Роман называется "Взятие Измаила", я дочитал его только что.
Я принимался за него дважды или трижды. Первый раз с разбега прочитал страниц двадцать и заблудился.
Потом выбрел на поляну, передохнул, побежал опять в чащу, страниц на сорок и опять заплутал.
Выбрался уж совсем из леса и пошёл по знакомым тропам, а потом куда Михаил послал.
Послал. И я благодарно пошёл.
И вот, тёплым апрельским утром, внятным, чистым, бережно-сострадательным утром я дочитал роман. И тут же захотел перечитать, но, пожалуй, не именно сейчас. У меня ведь уже была недавно такая история, с романом Александра Чудакова "Ложится мгла на старые ступени". Я вернусь, наверное, и к тому и к этому лесу и найду их уже не лесом, не чащей, не бором, а чем-то совсем другим. Собой найду.

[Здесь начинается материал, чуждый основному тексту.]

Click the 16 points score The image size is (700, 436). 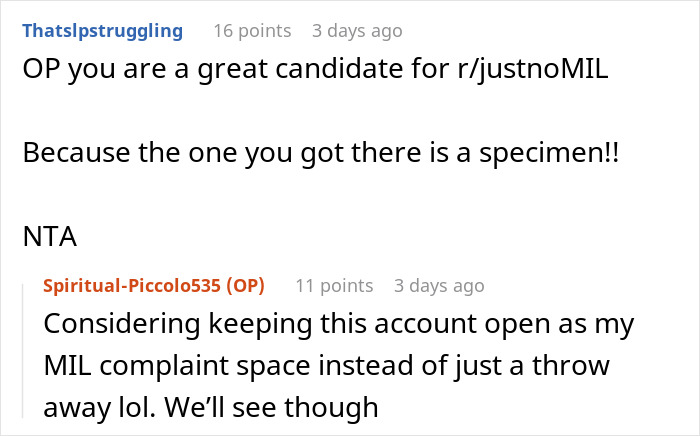tap(250, 30)
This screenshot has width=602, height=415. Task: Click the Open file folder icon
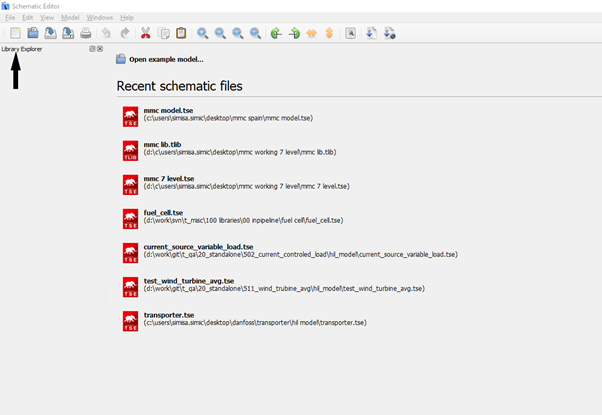click(x=32, y=33)
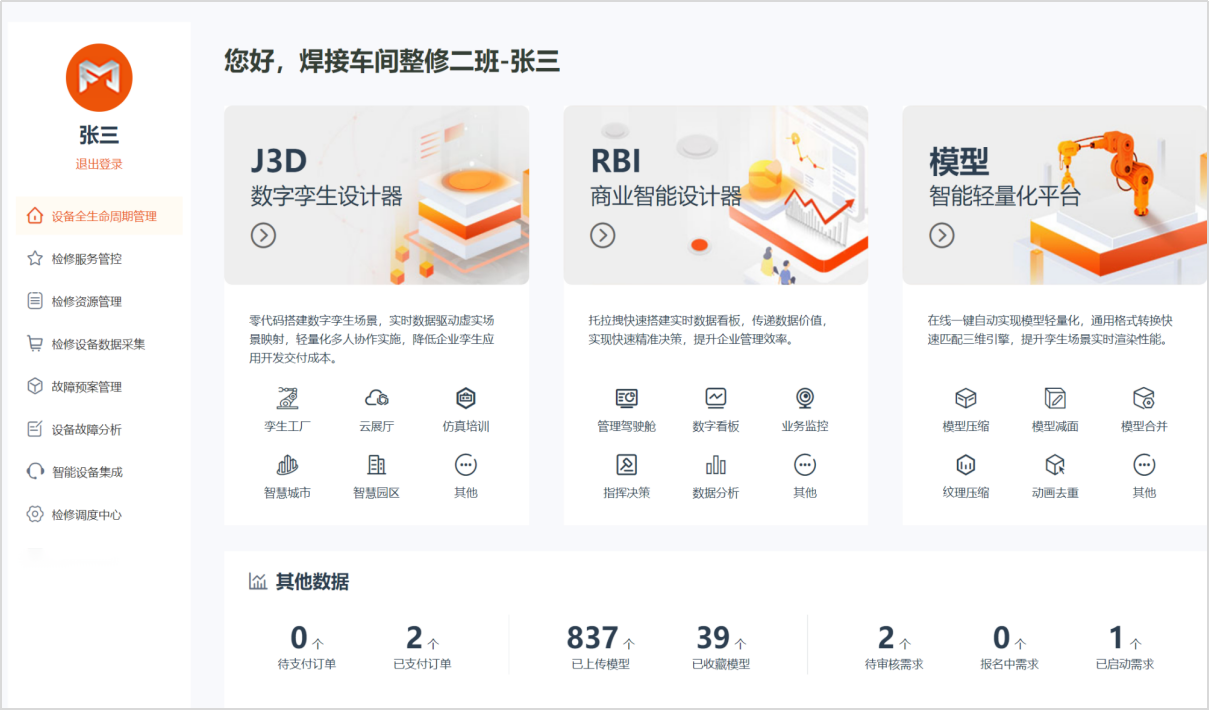Click the 退出登录 logout link
The width and height of the screenshot is (1209, 712).
click(99, 164)
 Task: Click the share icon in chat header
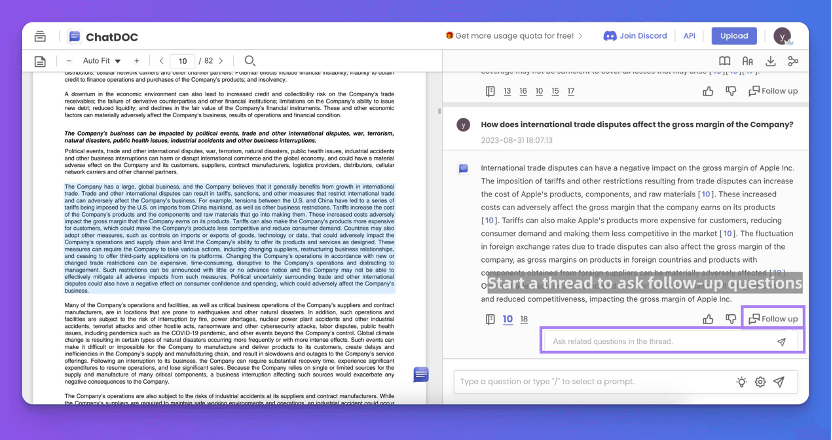[x=793, y=61]
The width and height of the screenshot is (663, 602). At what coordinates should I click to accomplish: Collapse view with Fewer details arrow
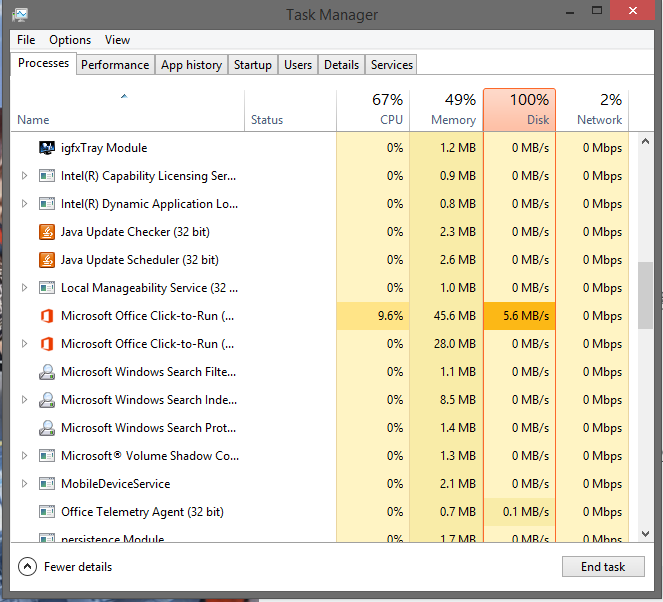27,567

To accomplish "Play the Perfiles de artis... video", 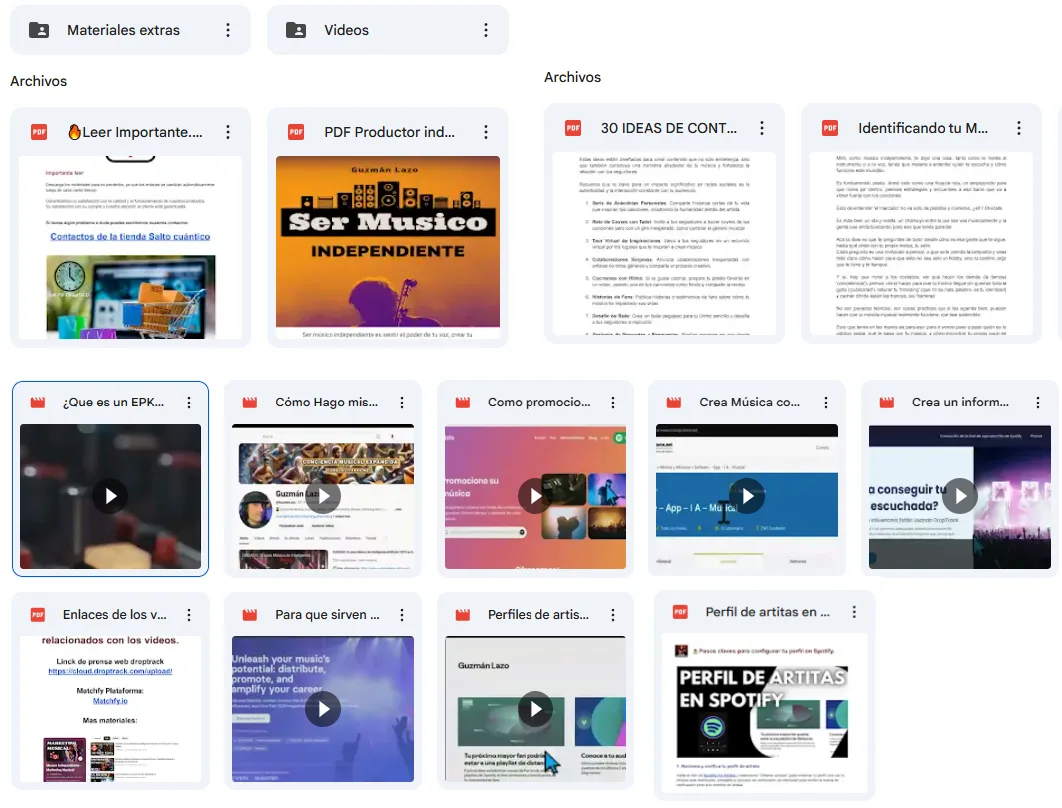I will (x=535, y=709).
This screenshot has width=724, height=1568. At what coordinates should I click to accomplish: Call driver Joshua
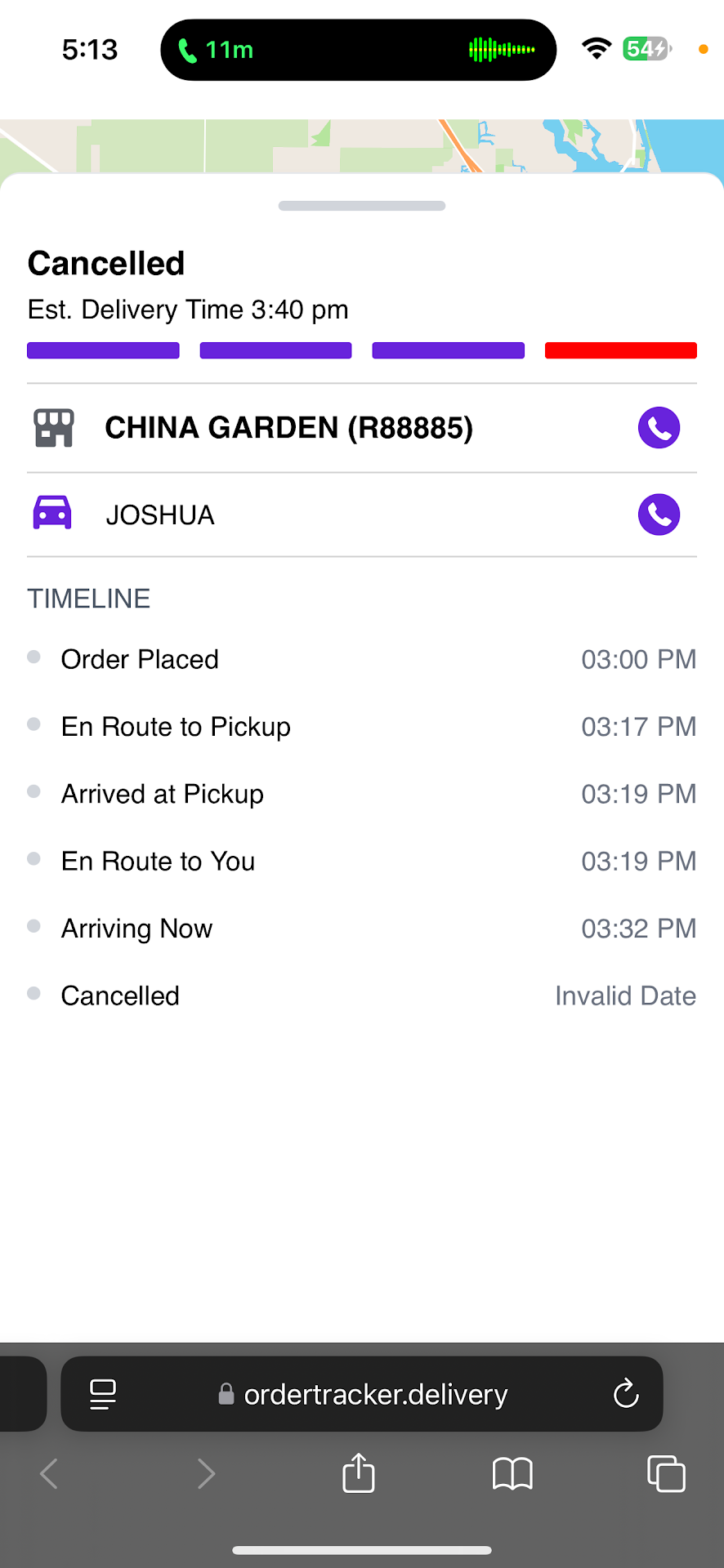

Роман грустный, нежный. Измаил не взят да и невозможно его взять. Берёшь его, строишь планы, а он оказывается вовсе другим Измаилом, первенцем Авраама, ребёнком Агари. И ты вроде бы берёшь его в руки, как своего сына и носишь. И вот тогда ты его взял, но всё сомневаешься и проверяешь, складывая руки люлькой.
Что ж сказать. Что книга прекрасная — да, но не в этом дело. А дело, быть может, в ворохе грусти и надежды, которое копошится у тебя в руках, в ладонях уже твоей памяти. И я перебираю собственные воспоминания, как чётки или они перебирают меня. Будто бы Воспоминание — несравненный неподвижный великан, а я — любимая, надеешься, игрушка в его руках.
"Взятие Измаила" — это тревожная и смиренная попытка смастерить что-то, похожее на овеществлённую память. То есть, написать память как книгу, как попытку книги.
Я, конечно, путался в переходах шишкинского Измаил. но вместе с тем счастливо избегал путаницы. Я мог начать даже с полуслова. Вот читаю, потом откладываю до другого счастливого часа, открываю где-то тут или рядом с тем и принимаюсь складывать, и привыкаю к литературной арифметике, а до алгебры не знаю, добираюсь ли. Алгебра — это когда ты поднимаешься над книгой и видишь её всю, как карту, как план взятия города, которого незачем брать потому, что он незащищён.
Как жизнь перед жизнью.
Так что вот ещё неплохое название для романа — "Жизнь перед жизнью", но у Шишкина лучше потому, что конкретно и фабульно.
Много красоты вокруг, а ещё больше в читателе, ощутившим себя хоть каким-нибудь Измаилом.